## Task prompt
Scan the records below for the line containing "You are a computer-use agent. Screen" and the line containing "Viewport: 1288px width, 938px height.". Copy both, plus every line between, exactly.

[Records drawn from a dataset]
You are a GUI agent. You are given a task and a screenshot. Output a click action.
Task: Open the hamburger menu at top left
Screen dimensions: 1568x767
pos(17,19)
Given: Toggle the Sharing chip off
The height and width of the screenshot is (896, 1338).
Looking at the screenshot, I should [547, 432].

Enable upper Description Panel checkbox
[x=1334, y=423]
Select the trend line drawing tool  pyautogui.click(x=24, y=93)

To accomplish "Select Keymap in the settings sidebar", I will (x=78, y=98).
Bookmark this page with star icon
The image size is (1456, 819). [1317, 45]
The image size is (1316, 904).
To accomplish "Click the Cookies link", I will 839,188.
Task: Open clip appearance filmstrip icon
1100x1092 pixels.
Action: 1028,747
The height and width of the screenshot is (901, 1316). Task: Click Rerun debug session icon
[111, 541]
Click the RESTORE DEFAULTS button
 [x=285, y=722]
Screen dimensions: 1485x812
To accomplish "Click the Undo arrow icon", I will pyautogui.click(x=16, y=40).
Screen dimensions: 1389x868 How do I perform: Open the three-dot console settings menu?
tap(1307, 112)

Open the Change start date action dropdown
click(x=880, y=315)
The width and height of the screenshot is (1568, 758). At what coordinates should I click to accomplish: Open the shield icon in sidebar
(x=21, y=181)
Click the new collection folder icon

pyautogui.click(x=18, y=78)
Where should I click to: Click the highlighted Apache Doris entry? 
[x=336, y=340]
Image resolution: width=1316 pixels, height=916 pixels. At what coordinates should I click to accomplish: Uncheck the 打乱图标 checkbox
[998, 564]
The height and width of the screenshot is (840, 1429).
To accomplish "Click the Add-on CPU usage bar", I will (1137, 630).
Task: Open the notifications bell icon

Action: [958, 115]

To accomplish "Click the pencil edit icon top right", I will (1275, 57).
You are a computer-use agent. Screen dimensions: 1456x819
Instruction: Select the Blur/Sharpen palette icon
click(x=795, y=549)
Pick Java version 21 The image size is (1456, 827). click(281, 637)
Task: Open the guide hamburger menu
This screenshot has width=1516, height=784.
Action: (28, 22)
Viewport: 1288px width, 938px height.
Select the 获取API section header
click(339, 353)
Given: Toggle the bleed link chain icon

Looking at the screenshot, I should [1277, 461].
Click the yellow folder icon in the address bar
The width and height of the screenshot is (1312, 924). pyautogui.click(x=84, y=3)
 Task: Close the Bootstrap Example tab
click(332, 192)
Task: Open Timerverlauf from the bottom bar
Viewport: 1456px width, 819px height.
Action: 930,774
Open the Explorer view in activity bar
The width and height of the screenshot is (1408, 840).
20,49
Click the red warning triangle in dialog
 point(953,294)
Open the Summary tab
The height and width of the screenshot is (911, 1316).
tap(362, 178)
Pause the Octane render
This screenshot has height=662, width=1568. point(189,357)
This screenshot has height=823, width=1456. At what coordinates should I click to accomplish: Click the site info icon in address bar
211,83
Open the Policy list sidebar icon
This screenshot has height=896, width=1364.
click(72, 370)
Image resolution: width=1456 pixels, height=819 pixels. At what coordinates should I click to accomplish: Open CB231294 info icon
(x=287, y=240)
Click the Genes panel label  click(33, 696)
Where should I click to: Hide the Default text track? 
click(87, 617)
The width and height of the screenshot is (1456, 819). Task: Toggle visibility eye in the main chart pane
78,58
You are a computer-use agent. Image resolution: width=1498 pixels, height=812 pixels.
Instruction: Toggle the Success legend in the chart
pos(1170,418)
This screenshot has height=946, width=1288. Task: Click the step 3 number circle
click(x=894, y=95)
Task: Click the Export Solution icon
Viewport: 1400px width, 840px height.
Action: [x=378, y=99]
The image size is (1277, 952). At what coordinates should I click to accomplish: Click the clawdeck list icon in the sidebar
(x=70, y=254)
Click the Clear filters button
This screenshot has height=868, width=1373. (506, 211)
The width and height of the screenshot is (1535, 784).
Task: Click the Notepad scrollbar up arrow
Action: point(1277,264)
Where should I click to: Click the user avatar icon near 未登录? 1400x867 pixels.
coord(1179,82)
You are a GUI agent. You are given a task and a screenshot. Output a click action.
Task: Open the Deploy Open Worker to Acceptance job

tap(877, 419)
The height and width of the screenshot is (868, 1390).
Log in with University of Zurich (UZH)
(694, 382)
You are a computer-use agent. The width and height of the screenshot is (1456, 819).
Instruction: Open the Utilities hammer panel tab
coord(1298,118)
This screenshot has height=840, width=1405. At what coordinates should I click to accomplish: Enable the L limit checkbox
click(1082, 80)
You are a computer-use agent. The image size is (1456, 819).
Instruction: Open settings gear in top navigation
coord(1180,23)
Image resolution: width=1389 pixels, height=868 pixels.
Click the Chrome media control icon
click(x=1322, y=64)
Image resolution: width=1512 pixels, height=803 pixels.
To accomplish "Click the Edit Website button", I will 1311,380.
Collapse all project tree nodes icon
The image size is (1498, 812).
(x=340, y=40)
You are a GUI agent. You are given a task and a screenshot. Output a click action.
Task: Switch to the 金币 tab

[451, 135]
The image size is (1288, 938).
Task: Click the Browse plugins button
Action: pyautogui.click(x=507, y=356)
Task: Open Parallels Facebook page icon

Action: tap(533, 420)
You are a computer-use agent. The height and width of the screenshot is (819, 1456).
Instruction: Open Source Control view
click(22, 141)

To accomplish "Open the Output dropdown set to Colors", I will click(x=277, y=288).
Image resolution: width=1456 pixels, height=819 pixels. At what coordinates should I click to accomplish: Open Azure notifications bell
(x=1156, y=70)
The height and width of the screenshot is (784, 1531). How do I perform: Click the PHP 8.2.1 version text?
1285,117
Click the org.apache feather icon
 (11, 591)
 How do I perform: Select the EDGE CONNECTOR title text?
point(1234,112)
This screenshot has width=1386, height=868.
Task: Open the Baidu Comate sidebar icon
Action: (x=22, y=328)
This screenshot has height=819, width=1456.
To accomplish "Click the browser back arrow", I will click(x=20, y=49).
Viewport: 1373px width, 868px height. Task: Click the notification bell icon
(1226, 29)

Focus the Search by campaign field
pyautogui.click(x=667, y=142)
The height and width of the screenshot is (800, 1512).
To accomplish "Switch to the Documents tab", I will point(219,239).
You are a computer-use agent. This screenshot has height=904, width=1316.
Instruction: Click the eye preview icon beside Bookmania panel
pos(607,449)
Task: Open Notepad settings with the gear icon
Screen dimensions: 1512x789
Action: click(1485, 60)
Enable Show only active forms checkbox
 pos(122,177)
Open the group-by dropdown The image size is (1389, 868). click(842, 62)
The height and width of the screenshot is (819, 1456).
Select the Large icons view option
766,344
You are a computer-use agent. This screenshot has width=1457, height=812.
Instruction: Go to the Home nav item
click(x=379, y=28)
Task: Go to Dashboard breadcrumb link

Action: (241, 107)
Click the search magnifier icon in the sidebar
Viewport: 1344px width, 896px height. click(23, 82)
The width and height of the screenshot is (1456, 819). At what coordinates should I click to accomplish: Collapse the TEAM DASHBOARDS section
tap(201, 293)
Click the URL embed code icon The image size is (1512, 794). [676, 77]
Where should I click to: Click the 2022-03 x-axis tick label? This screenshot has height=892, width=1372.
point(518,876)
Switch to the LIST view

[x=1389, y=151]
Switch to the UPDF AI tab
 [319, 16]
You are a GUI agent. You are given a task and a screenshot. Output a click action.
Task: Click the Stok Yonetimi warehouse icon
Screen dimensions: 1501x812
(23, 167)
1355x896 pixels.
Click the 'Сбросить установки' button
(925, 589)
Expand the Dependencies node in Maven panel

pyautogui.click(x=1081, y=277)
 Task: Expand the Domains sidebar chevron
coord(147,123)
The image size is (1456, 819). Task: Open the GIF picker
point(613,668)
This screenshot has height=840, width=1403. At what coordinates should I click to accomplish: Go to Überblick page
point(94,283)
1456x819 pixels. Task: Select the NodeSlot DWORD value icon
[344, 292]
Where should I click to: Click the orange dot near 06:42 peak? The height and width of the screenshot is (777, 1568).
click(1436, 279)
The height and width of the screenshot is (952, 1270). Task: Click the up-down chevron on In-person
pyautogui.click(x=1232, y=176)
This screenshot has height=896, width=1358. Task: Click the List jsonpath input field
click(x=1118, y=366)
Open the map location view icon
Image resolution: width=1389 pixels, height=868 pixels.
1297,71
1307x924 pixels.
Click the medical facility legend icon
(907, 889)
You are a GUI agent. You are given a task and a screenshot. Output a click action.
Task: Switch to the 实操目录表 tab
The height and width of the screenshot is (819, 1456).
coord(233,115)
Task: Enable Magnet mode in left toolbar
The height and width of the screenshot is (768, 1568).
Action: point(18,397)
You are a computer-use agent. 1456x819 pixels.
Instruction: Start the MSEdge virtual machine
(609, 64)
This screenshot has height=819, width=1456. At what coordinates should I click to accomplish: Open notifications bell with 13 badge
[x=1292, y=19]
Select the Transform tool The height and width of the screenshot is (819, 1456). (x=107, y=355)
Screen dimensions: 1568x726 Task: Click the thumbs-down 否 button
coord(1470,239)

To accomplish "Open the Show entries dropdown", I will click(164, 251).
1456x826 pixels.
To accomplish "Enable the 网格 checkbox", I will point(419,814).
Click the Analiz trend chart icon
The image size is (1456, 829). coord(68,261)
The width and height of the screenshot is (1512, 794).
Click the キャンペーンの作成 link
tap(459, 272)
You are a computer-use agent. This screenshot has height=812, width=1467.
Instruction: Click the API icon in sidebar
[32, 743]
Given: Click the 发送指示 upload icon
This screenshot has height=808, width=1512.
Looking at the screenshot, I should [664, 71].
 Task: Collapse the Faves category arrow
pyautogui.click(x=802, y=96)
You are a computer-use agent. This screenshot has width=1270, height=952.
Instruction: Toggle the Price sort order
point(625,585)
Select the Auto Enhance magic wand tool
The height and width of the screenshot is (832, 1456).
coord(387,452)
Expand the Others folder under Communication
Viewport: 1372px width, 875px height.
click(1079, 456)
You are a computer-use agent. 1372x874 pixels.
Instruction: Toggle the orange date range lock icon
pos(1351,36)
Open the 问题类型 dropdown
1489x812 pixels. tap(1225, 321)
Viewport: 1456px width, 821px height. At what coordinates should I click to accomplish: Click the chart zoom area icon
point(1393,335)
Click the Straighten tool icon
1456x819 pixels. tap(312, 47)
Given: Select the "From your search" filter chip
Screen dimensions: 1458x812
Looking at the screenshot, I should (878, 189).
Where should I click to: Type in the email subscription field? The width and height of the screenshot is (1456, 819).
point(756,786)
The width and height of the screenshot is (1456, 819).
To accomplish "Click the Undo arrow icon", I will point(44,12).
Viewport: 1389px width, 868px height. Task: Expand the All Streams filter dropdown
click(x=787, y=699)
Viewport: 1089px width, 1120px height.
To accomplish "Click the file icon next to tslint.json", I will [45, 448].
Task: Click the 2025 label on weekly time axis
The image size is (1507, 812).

## Problem solution
You are a computer-use agent. Screen dimensions: 1456x819
Instruction: Select the Blur/Sharpen palette icon
click(x=795, y=549)
Pick Java version 21 The image size is (1456, 827). click(281, 637)
Task: Open the guide hamburger menu
This screenshot has width=1516, height=784.
Action: (28, 22)
Viewport: 1288px width, 938px height.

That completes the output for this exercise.